Multiple Line Pattern Match

Discussion in 'Perl Misc' started by Chris L., Apr 9, 2006.

  1. Chris L.

    Chris L. Guest

    Can someone please provide some assitance with a multi-line matching
    problem? I have a datafile that looks like this:

    ***************DATAFILE************************
    START
    foo
    START
    foo
    START
    foo
    bar
    foo
    bar
    foo
    bar
    START


    I am trying to capture the contents between the START and START
    delineators. However, only if there are more than 1 line in between
    them.
    Specifically, I want to capture the entries with 6 lines in between
    START and START--
    but I want to leave out the entries that are only 1 line between START
    and START.


    Below is what I have so far-- however, it captures everything in
    between START and START. Again, Im trying to catch only the 6 line
    stretches between START and START not the 1 line stretches...
    ---------------------------------------------------------------------------­-------------------------------

    open(FH,"foobar.txt")|| die "Cannot open FHandle: $!";
    local $/ = "START\n";
    while ( <FH> )
    {
    s/.*START\n//;
    print;
    }
    close FH;
    ---------------------------------------------------------------------------­----------------------------------

    Is there a way to specify the amount of lines?
    Thank you very much for your time.
    Chris L.
     
    Chris L., Apr 9, 2006
    #1
    1. Advertising

  2. Chris L.

    Xicheng Jia Guest

    Chris L. wrote:
    > Can someone please provide some assitance with a multi-line matching
    > problem? I have a datafile that looks like this:
    >
    > ***************DATAFILE************************
    > START
    > foo
    > START
    > foo
    > START
    > foo
    > bar
    > foo
    > bar
    > foo
    > bar
    > START
    >
    >
    > I am trying to capture the contents between the START and START
    > delineators. However, only if there are more than 1 line in between
    > them.
    > Specifically, I want to capture the entries with 6 lines in between
    > START and START--
    > but I want to leave out the entries that are only 1 line between START
    > and START.
    >
    >
    > Below is what I have so far-- however, it captures everything in
    > between START and START. Again, Im trying to catch only the 6 line
    > stretches between START and START not the 1 line stretches...
    > ---------------------------------------------------------------------------­-------------------------------
    >
    > open(FH,"foobar.txt")|| die "Cannot open FHandle: $!";
    > local $/ = "START\n";
    > while ( <FH> )
    > {

    = s/.*START\n//;
    this line is useless, coz START has been in $/, so $_ doesnot contain
    the string "START", if you want to remove the last START which is not
    followed by a newline, then you may want to use:

    s/.*START//;

    > print;
    > }
    > close FH;
    > ---------------------------------------------------------------------------­----------------------------------
    >

    = Is there a way to specify the amount of lines?

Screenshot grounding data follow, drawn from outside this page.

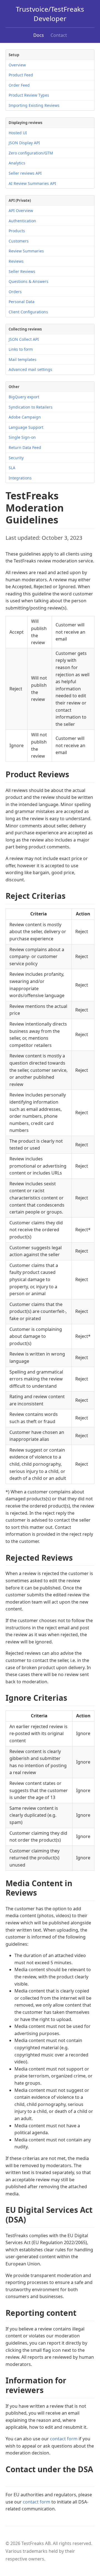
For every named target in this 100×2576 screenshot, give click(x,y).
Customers (19, 241)
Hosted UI (18, 132)
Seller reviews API (25, 173)
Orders (15, 291)
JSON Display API (24, 142)
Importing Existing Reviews (34, 105)
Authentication (22, 220)
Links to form (21, 349)
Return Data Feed (25, 447)
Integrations (20, 478)
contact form (64, 2439)
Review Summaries (26, 251)
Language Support (26, 427)
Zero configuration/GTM (31, 153)
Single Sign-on (22, 437)
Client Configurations (28, 311)
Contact (59, 35)
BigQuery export (24, 396)
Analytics (17, 163)
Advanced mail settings (30, 369)
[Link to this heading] (73, 775)
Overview (17, 65)
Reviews (16, 261)
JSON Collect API (24, 339)
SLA (12, 467)
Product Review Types (29, 95)
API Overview (21, 210)
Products (17, 230)
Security (16, 457)
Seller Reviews (22, 271)
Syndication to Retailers (30, 407)
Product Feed (21, 75)
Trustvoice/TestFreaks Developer (50, 13)
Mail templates (22, 359)
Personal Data (21, 301)
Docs (38, 35)
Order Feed (19, 85)
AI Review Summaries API (32, 183)
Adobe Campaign (25, 417)
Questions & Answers (28, 281)
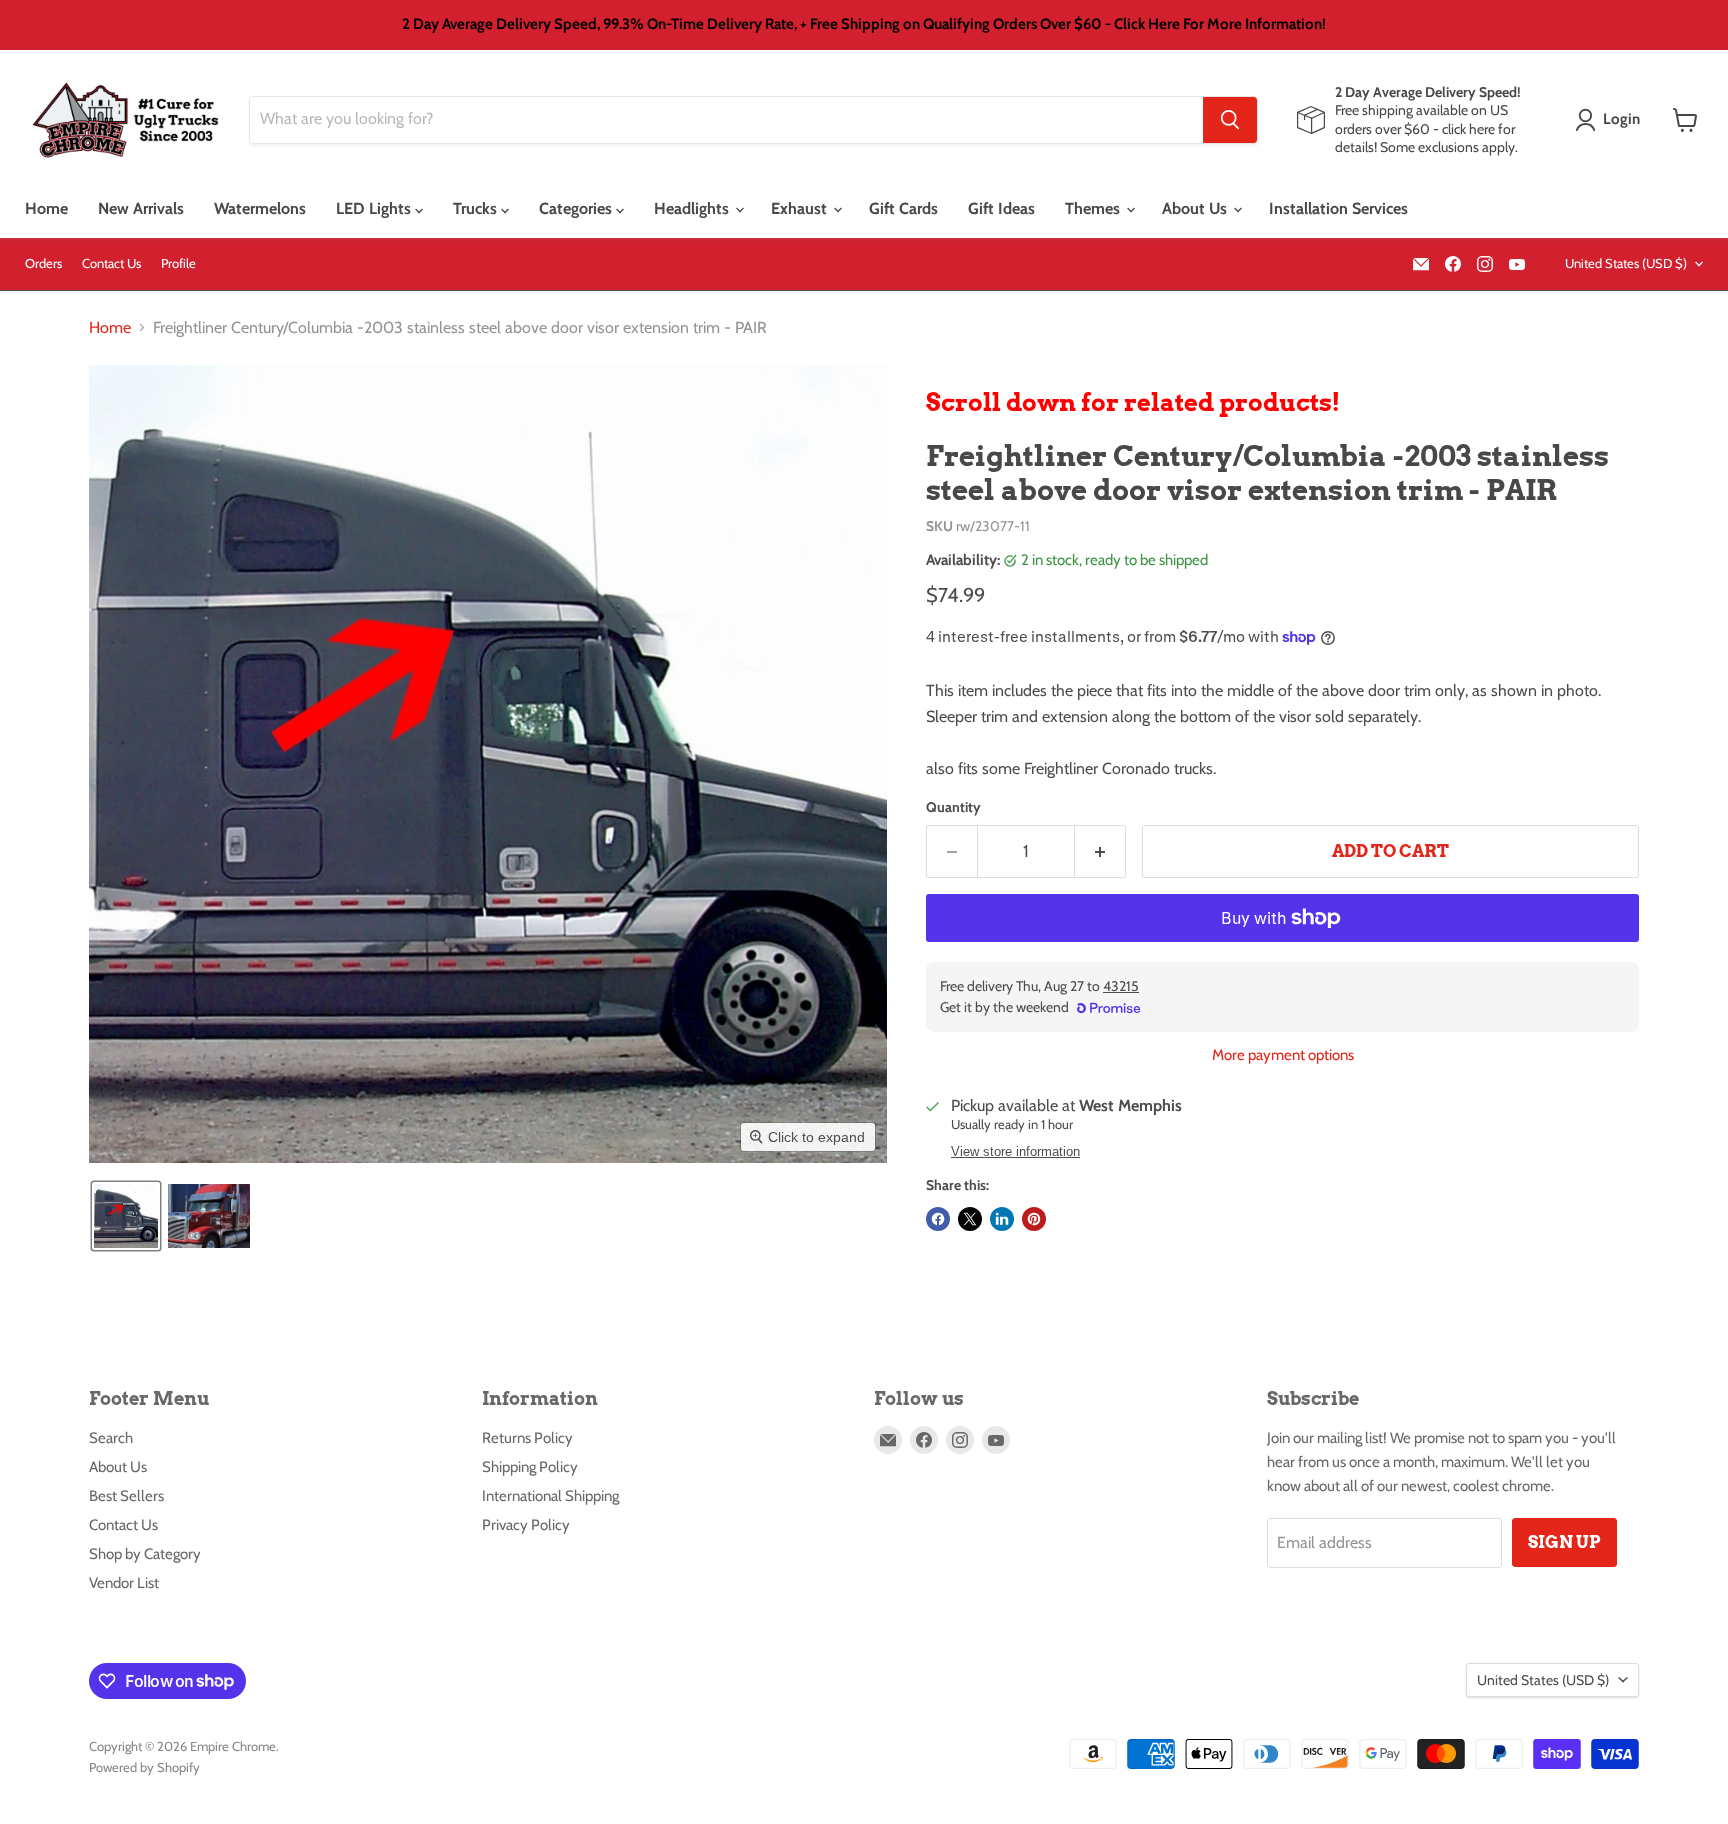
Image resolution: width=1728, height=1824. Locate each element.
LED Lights (375, 208)
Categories (577, 208)
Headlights (693, 208)
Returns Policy (527, 1438)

    Just count the numer of newlines in $/, like

    my $number_of_lines = tr/\n//;
    print "$_\n\n" if $number_of_lines == 6;

    Xicheng

    > Thank you very much for your time.
    > Chris L.
     
    Xicheng Jia, Apr 9, 2006
    #2
    1. Advertising

  3. Xicheng Jia <> wrote:
    > Chris L. wrote:


    >> ***************DATAFILE************************
    >> START
    >> foo
    >> START
    >> foo
    >> START
    >> foo
    >> bar
    >> foo
    >> bar
    >> foo
    >> bar
    >> START
    >>
    >>
    >> I am trying to capture the contents between the START and START
    >> delineators. However, only if there are more than 1 line in between
    >> them.



    >> open(FH,"foobar.txt")|| die "Cannot open FHandle: $!";
    >> local $/ = "START\n";
    >> while ( <FH> )
    >> {

    >= s/.*START\n//;
    > this line is useless, coz START has been in $/, so $_ doesnot contain
    > the string "START",



    Yes it does (if the file has the $/ value anywhere in it)..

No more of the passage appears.